■ **WORK INSTRUCTIONS**
Each line below with the word "status" needs to be copied.

■ **Entries taken from a collection**

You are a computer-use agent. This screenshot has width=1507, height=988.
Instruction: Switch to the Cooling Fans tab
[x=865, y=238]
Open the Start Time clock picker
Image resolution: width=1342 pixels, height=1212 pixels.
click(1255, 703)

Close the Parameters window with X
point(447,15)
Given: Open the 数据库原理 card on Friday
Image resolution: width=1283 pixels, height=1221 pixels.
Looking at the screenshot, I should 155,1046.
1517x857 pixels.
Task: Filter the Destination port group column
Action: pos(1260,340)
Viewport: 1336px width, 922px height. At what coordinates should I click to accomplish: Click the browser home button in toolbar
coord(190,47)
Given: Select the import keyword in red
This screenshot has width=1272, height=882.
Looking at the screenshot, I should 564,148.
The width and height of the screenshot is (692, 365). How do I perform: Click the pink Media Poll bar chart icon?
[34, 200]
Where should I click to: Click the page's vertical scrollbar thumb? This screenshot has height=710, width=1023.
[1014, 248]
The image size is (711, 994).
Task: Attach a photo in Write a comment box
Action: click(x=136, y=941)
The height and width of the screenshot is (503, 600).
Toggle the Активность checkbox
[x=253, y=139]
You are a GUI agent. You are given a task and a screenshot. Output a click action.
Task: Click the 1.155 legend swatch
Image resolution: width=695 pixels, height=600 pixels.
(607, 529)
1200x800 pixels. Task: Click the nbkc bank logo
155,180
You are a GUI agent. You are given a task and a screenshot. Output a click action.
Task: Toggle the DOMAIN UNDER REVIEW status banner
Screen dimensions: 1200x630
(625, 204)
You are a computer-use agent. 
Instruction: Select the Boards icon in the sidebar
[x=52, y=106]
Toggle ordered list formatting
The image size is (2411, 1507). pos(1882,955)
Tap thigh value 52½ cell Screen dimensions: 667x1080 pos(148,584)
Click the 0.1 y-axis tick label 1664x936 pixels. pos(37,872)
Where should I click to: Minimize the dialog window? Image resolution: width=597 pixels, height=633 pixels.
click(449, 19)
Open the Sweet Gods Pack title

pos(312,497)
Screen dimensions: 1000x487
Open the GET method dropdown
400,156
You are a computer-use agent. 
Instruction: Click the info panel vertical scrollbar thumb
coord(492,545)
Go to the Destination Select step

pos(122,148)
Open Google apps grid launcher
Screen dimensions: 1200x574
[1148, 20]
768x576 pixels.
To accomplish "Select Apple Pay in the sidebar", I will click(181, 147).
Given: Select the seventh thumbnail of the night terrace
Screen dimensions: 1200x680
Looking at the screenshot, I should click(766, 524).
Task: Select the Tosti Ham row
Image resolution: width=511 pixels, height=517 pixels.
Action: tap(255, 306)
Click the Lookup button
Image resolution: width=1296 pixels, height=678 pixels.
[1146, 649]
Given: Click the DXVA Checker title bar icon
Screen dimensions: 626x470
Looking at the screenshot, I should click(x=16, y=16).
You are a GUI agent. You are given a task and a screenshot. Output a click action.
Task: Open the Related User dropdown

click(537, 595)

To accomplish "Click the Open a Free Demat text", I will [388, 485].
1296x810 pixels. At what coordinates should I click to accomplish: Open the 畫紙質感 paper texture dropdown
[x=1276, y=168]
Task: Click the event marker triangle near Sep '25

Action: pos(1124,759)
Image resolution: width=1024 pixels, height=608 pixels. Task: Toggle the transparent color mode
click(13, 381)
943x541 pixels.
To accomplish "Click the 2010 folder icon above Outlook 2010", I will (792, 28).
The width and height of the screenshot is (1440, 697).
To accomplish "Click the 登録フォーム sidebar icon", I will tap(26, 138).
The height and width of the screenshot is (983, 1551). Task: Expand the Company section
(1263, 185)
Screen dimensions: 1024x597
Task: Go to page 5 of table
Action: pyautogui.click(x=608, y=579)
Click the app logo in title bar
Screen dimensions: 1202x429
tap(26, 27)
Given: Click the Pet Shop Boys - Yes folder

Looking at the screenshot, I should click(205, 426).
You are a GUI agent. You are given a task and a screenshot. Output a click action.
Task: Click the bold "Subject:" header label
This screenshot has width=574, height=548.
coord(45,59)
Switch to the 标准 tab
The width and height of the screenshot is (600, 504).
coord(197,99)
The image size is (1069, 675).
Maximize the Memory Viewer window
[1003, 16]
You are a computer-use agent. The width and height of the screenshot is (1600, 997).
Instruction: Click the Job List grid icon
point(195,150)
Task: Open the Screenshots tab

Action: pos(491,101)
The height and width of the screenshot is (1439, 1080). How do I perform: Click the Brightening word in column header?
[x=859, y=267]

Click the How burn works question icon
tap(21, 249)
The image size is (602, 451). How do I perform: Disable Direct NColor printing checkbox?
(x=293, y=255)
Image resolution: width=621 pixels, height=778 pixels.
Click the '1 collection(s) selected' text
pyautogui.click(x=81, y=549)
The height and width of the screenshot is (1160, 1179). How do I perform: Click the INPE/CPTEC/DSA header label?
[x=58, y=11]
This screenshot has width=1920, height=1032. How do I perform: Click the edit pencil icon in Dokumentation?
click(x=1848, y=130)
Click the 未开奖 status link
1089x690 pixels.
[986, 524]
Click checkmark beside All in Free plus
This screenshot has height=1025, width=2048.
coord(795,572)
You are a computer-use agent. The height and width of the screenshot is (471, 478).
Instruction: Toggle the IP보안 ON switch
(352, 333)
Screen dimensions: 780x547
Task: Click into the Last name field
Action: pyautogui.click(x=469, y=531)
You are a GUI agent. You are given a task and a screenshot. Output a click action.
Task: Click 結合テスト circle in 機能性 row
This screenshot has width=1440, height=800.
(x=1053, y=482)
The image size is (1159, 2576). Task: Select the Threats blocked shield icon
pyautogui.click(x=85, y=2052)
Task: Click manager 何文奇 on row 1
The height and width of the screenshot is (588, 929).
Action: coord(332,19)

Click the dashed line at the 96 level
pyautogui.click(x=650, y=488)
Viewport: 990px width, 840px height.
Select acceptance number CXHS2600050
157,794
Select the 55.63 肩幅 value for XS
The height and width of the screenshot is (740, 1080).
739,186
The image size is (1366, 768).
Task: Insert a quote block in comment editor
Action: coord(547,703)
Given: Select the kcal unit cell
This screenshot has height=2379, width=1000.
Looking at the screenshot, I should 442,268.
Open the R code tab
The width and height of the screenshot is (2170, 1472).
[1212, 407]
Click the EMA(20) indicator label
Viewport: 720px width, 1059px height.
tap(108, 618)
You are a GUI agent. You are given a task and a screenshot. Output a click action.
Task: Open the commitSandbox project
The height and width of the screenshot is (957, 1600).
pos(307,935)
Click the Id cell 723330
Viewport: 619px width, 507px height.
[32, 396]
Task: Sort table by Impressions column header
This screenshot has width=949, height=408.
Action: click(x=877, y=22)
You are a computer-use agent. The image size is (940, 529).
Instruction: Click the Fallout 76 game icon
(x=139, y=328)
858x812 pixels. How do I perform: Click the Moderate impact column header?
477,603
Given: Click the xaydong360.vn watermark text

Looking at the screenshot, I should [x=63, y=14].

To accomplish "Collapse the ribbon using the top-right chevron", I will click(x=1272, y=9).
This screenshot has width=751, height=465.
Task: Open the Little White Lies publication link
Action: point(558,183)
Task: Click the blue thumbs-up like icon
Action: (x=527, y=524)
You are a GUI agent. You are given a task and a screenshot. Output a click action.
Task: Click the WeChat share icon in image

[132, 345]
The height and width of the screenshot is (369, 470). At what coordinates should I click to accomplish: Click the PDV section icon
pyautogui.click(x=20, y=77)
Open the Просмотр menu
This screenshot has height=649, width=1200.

■ **RESPONSE BOX**
Task: Toggle the DOMAIN UNDER REVIEW status banner
Click the 未开奖 status link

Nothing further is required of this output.